#### [Extracted entries]
****************************************
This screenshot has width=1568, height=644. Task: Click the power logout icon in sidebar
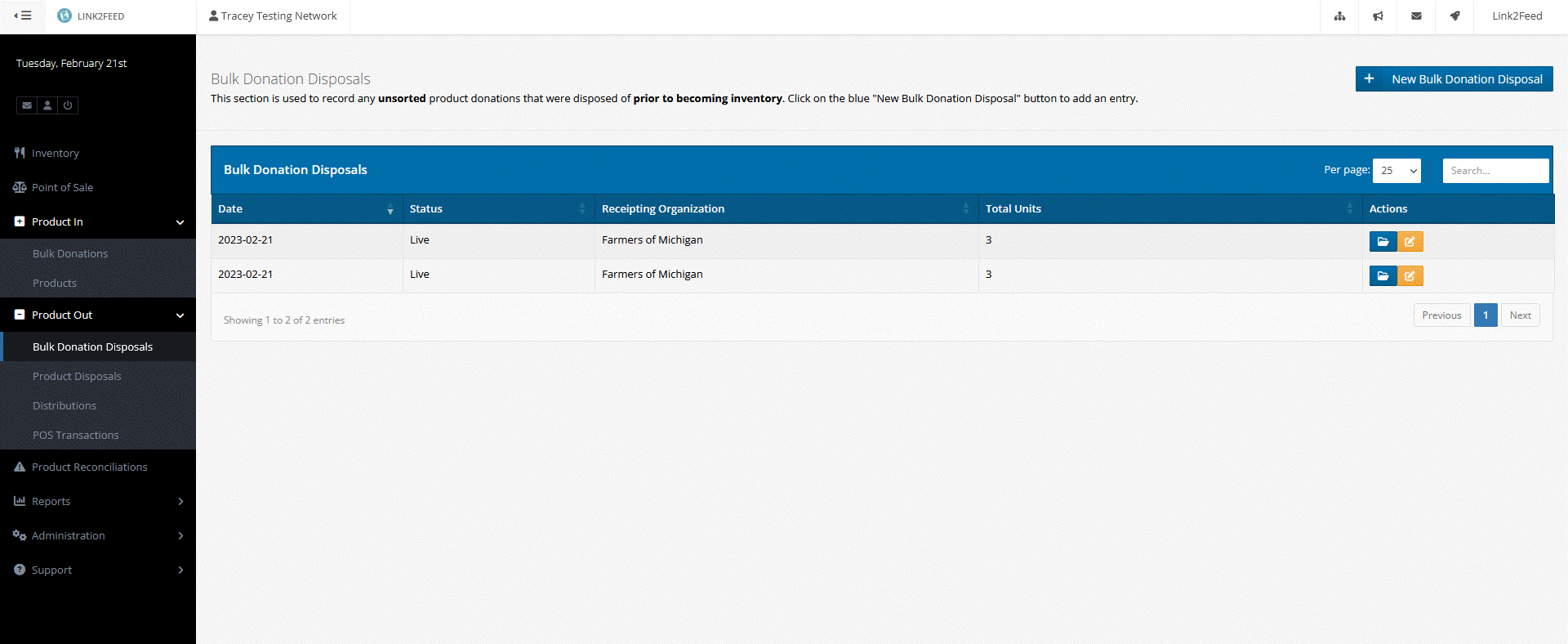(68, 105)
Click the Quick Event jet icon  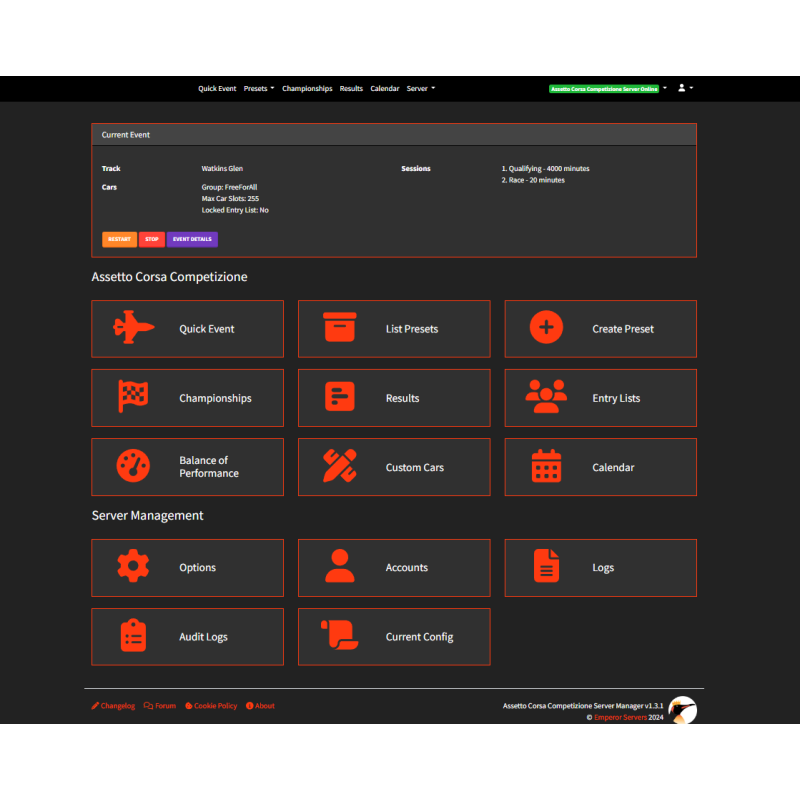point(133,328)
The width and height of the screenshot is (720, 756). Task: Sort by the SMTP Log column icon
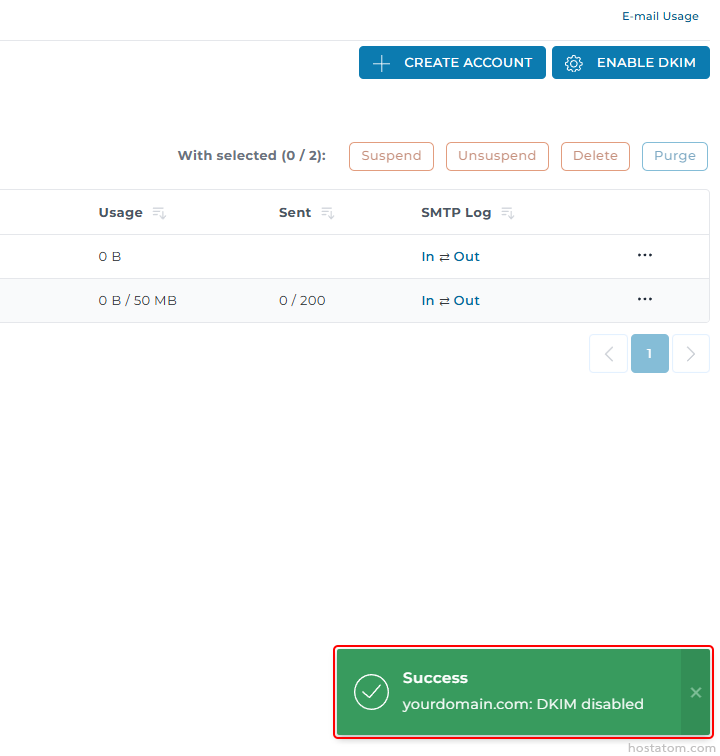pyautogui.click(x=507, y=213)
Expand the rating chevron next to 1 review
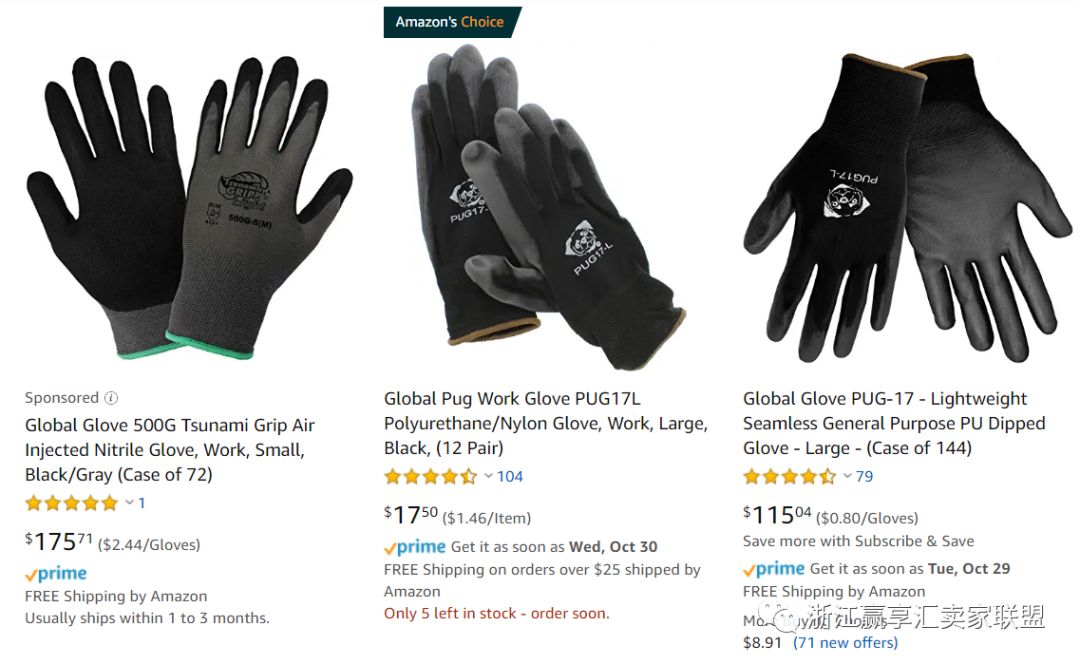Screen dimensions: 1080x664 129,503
****************************************
#### [Problem details]
Excluding the pictures, retype the line containing "The width and" and all lines after it down to the end of the data above.

#### [Exercise answer]
The width and height of the screenshot is (720, 756). Task: Sort by the SMTP Log column icon
pyautogui.click(x=507, y=213)
Expand the rating chevron next to 1 review
Screen dimensions: 1080x664 129,503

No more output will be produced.